DSL for time and money

(Well, for time anyway)

A couple of weeks ago, I did some work together with Eric Evans when he came to Uppsala to give his excellent course in domain driven design, which was co-hosted by Citerus and Patrik Fredriksson.

Eric is the project leader of the Time and Money Java library, which makes working with dates, time intervals, currencies and so on a breeze. However, inspired by this article by Guillame Laforge, I wanted to see if I could create something similar by leveraging Groovy and the Time and Money library. These are a few simple examples that I came up with in an hour:


println 1.minute

=> '1 minute'


println 5.minutes + 1.minutes

=> '6 minutes'


println "2003-05-16" + 3.weeks - 50.years

=> 'Sat Jun 06 01:00:00 CET 1953'

Looking at these statements from top to bottom, we first have

1.minute

The number 1 is of course an instance of java.lang.Integer, a full-blown object.
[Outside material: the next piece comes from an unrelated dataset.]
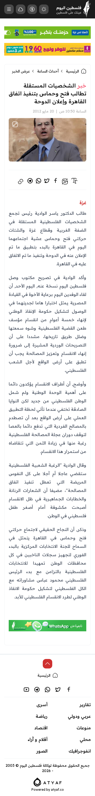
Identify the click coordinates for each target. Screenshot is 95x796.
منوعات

On that instance, we access something called minute, which kind of looks like a field, but is actually a JavaBean property thanks to Groovy's built-in support for those. So what we really have is an invocation of Integer.getMinute(), a method that doesn't exist. But don't worry - here's how we can use metaprogramming to add that method to the Integer class:

Integer.metaClass.getProperty = {symbol ->
switch (symbol) {
case ["minute"]:
return Duration.minutes(delegate)
default:
return null
}
}

In Groovy, every class has a corresponding open metaclass, the ExpandoMetaClass, that may be used to dynamically add methods on classes. The method getProperty is invoked when a JavaBean property is accessed, and here we assign a closure to be evaluated on invocation. The closure recieves one argument, symbol, which is a String containing the name of the property accessed, in this case "minute". This particular case is chosen to be converted to a Time and Money datatype, Duration, by passing the delegate (that's the instance we're invoking the getter on, i.e. 1) to the appropriate factory method. The result is that a Duration instance is returned, representing one minute.

Moving on to the next one, we have

5.minutes + 1.minute

The terms being added are familiar by now, although we need to expand the previous closure to this:

Integer.metaClass.getProperty = {symbol ->
switch (symbol) {
case ["minute"]:
return Duration.minutes(delegate)
case ["years", "quarters", "months", "weeks", "days", "hours", "minutes", "seconds"]:
return Duration.getMethod(symbol, int).invoke(null, delegate)
default:
return null
}
}

Fortunately, the Time and Money library has nicely named methods that correspond exactly to how we want to express durations in this DSL, so we can be very efficient and use reflection invocation of factory methods. Oh, and it's very nice to be able to switch on lists, isn't it? :-)

But there's one more thing to it: the overloading of the + operator. We've already established that both 1.minute and 5.minutes are instances of Duration, and luckily the Duration class already has a plus(Duration) method on it, that Groovy will automatically evalute. It's not always the case that there is such a method available though, as we find out when we move on to the third case:


"2003-05-16" + 3.weeks - 50.years

Evaluating from left to right, we're initially adding a String and a Duration, but String does not have any plus(Duration) method, so we're going to have to add that:


String.metaClass.plus = {Duration duration ->
return duration.addedTo(TimePoint.parseGMTFrom(delegate, "yyyy-MM-dd"))
}

Here, we're using the Time and Money API to represent the String as a TimePoint, to which a Duration may be added, producing another TimePoint. Continuing our evaluation, we now have to subtract a Duration from a TimePoint, which should be quite familiar by now:

TimePoint.metaClass.minus = {Duration duration ->
return duration.subtractedFrom(delegate)
}

These are just a few examples, and the possibilities are vast.

2 comments:

Unknown said...

Wow, this is some convenient stuff. Groovy sounds like a must learn.

Unknown said...

I've been experimenting a while with the "money" side of Time and Money (as you said is pretty easy), and it's somehow "embarassing" for Java to realize how readable Groovy code can be. And fast to write too.